If the behavior I mentioned above isn’t what you were looking for, can you share more details about your particular reasoning for needing this capability? We’d love to learn more about your use case to hopefully get an idea of what kind of problem we would be attempting to solve.
Thanks for the quick response. I would then urge that this be included in some later update to the logic 2 python api as there are no good fixes that I, myself, can make without changes to the logic 2 python api. The reason that is important is that as I am using the Saleae logic 2 software by I am calling .start_capture(), and then immediately testing some output(resulting in digital pulses) and then once that testing of output concludes I immediately am calling the .stop() function, since I am using the manual capture mode. However, since I cannot currently confirm that data is not flowing once the start_capture() function executes and that it has stopped flowing once I call stop()(as there no way to ACK these facts) I currently have to sleep for 0.25 seconds before and after testing the outputs of the digital pulses, to ensure I am getting each pulse completely/the front and back edge of the first and last pulse. While this works currently, it is not a full proof fix and it is much preferable to have a feature similar to National Instruments software where you can acknowledge that data is in and out of the buffer when starting and stopping data acquisition/captures to ensure that you are getting all of the outputs in their completeness.
@joshmansky Thanks for describing that for me. I’ll check with the software team to see if we have any other recommendations for you. For stopping the capture, adding some sort of delay after your data stops flowing may be your best option. Without an ACK signal, starting the capture seems like the tricky part, as a static delay is not foolproof. I’ll keep you updated with our recommendations.
Thanks for the details for your use case. I’ve just checked the source code to see exactly when we sent the response to the start_capture request versus when exactly the device starts recording.

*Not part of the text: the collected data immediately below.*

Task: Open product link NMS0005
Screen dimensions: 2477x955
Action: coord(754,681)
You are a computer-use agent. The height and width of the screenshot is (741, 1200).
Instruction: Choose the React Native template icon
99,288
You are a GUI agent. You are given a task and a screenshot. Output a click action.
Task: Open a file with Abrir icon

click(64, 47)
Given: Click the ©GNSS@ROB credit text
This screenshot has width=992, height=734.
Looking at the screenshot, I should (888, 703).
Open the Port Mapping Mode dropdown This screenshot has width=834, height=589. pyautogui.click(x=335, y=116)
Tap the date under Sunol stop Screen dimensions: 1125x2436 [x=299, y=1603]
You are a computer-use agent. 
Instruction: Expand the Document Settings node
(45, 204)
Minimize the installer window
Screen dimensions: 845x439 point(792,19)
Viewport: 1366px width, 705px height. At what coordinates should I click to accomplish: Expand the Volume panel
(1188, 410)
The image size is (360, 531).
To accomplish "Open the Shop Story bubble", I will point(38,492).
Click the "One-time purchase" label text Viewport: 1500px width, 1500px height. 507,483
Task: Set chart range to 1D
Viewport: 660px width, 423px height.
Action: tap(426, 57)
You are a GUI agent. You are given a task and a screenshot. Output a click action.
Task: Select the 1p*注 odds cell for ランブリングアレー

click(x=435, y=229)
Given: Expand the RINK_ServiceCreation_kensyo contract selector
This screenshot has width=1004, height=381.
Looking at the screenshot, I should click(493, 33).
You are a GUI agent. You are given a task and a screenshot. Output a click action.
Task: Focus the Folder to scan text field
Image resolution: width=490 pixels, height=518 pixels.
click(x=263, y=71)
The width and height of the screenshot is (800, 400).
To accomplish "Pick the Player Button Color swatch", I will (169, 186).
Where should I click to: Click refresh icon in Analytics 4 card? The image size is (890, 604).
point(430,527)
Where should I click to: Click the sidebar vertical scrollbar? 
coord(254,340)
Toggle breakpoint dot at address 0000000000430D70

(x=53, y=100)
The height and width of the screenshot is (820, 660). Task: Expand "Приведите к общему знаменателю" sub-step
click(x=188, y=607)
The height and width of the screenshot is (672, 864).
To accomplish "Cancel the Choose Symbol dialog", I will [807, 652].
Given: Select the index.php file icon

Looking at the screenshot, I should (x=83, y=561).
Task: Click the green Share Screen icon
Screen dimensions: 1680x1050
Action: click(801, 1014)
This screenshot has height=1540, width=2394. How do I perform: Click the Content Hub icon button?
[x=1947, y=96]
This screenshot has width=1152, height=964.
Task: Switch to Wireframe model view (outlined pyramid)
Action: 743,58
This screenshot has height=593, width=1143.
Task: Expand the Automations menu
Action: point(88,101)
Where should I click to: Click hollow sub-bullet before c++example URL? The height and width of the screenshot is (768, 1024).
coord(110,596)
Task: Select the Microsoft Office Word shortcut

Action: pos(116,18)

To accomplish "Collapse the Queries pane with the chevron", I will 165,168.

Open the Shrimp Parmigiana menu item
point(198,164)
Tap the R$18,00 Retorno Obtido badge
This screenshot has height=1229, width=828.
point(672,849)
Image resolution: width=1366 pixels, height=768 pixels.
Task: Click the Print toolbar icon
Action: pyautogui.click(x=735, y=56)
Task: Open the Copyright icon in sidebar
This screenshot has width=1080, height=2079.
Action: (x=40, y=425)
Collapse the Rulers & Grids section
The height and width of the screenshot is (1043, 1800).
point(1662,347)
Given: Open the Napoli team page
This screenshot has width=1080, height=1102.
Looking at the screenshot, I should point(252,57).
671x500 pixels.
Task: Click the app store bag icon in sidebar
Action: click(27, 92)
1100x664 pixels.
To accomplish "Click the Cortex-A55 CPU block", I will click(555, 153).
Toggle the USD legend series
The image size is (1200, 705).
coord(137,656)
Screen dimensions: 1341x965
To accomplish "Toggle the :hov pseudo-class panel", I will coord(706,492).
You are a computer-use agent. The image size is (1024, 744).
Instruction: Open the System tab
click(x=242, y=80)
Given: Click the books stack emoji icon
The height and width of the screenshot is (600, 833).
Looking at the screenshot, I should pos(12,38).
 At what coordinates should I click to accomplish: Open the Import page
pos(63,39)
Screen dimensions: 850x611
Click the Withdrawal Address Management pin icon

What I found is that it’s pretty close, but you’re right, start_capture can theoretically return before the hardware is recording.
start_capture is blocking for 95% of the initialization process, but at the tail end, we start another thread that allocates and queues the USB read requests, then actually sends the last command to the device to actually start sampling.
start_capture does synchronously configure the device and do most of the heavy lifting.
Given the architecture, the best place to be sure that the capture has started is when we’ve finished sending that start command message on the read thread. The firmware executes the command synchronously, so the device should be recording before it ACKs the start read command.
My guess is that the latency between start_capture returning in python and the hardware actively recording should be extremely short, however we really would need to try to characterize that to be sure.
We actually chose this as the API design for this specific purpose, to do what you’re describing. I’ve added this to our feedback for the next iteration on the interface.
I’d like to say that any possible delay is going to be greater than the overhead of responding to the GRPC call, but I can’t guarantee it, and without characterizing it myself, there could be something in there I’m missing completely.